A new patient-friendly digest has appeared in the waiting room of my clinic. The front page features a beaming woman around 60 who proclaims, “I love what I see in the mirror now!” Her GLP-1 testimonial follows the typical plot line in drug ads: a relatable character feels trapped in their chronic illness. They’ve tried everything, and all that’s left is discouragement. Then, they hear about the new elixir and ask their doctor. Soon their vitality floods back, and they find themselves clinking beverages with dear friends on a pontoon boat.
The magazine emphasizes in bold print the beginning, middle, and triumphant end of the patient’s struggle:
“The scale fluctuated so many times.”
“I asked my doctor about GLP-1s.”
“Finally, I’m maintaining my weight loss!”
As a GLP-1 prescriber, I have to wonder if her account was varnished. There is no mention of any hiccups getting the medication covered by insurance. She apparently suffered no side effects, unlike the majority of GLP-1 users. And she has not attempted to wean off the medication, which tends to cause total rebound of weight.
Turn the page, and a full-spread advertisement invites us to “Discover the Power of Wegovy.” Many of my clinic’s patients did not graduate high school and might gloss over the fine print. It includes:
“Wegovy may harm your unborn baby…”
“It is not known if Wegovy will cause thyroid tumors…”
“Wegovy may cause…pancreatitis…gallbladder problems…hypoglycemia…kidney failure…severe stomach problems…change in vision…increased heart rate…food or liquid getting into the lungs during surgery or other procedures that use anesthesia…depression or thoughts of suicide…”
More educated patients who can read the fine print still would not learn about lean muscle loss, which accounts for up to 40% of weight loss on a GLP-1. And crucially, there is no discussion of the opportunity cost.
How much time would someone have for a nutrition jumpstart program if they weren’t saddled with GLP-1 follow-up appointments? How much money would they save for vibrant produce if they weren’t spending it on appetite suppressants? How much freedom would they have to hit the gym if they weren’t incapacitated by nausea?
An investment firm describes this magazine as “a healthcare marketing platform” delivering “high-quality medical education to patients and healthcare professionals directly at the point of care and beyond.” However strategic it is for pharmaceutical affiliates to disguise marketing as education, their deception has consequences outside the executive suite.
Every day I see patients on GLP-1’s with gastrointestinal uproar, insurance fiascos, plateauing weight entrenched in the obese range, plateauing sugar stuck in the diabetic range, plateauing blood pressure pulsing in the hypertensive range—you get the idea. Is anyone actually being healed by GLP-1s?

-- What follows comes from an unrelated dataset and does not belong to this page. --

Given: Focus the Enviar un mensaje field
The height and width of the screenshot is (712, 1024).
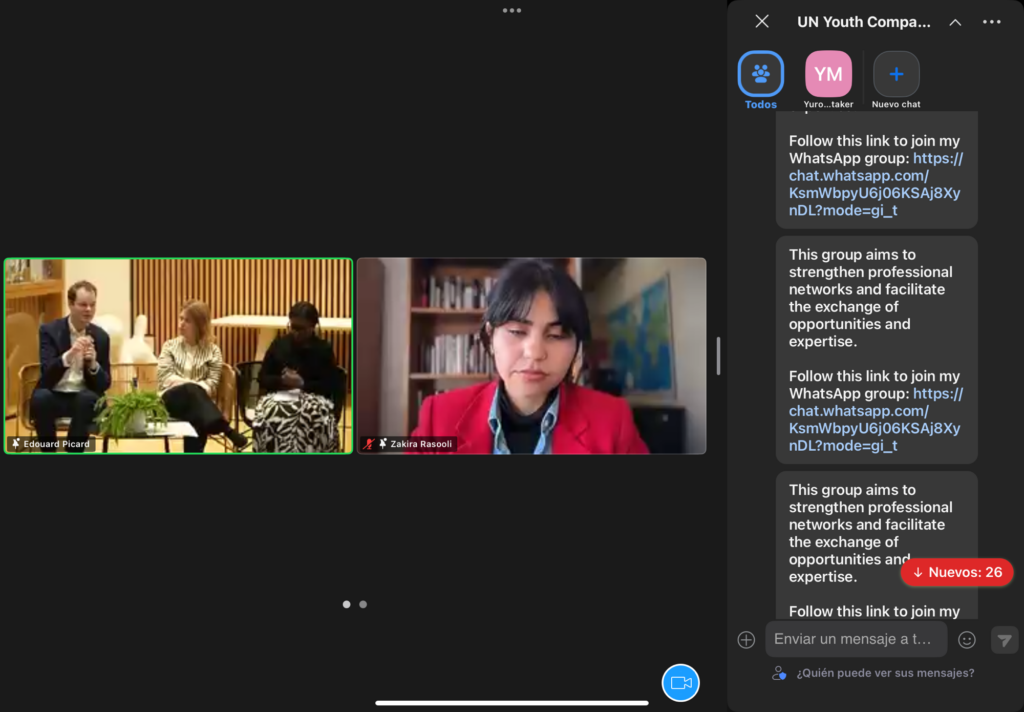Looking at the screenshot, I should point(855,639).
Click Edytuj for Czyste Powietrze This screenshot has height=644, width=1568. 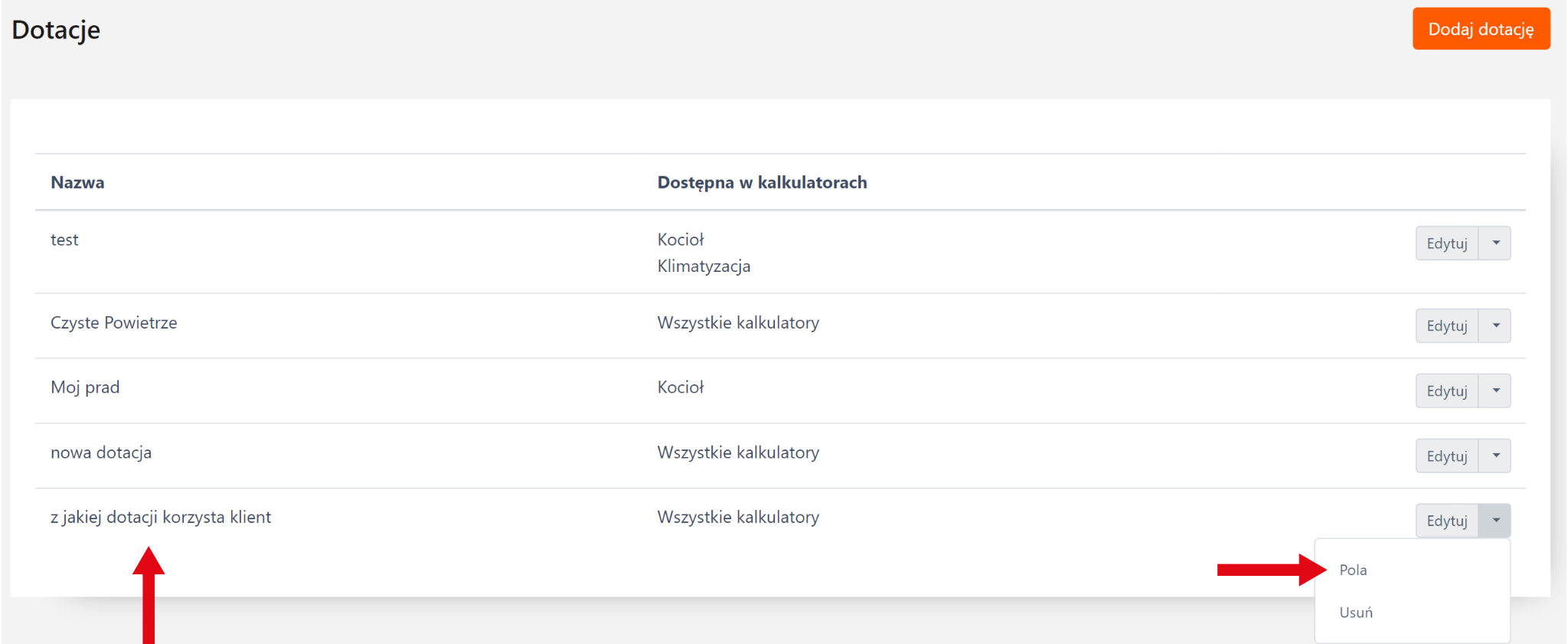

Patients are further enmeshed in the pseudo-medical web with the American Association of Clinical Endocrinology (AACE) serving as content reviewer for this magazine. While nurturing top-tier sponsor and Wegovy maker Novo Nordisk in its pocket, AACE shamelessly disclaims, “The appearance of advertising [for Wegovy] does not imply endorsement of or guarantee the claims of the advertisers.”
Perhaps a personal silver lining to the corporate capture of healthcare is that it makes me keenly averse to bias. I recognize that the magazine encourages dietary fiber and 150 minutes of exercise per week. I appreciate its endorsing the Mediterranean diet, which involves a fraction of the animal products consumed by the average American. I agree that GLP-1s are the lesser evil in some cases, and have seen them lend people temporary relief.
But obesity is not a Wegovy deficiency. Healthcare needs to reclaim its credibility by getting out of bed with the industry, getting dressed and going to work for patients instead of profit.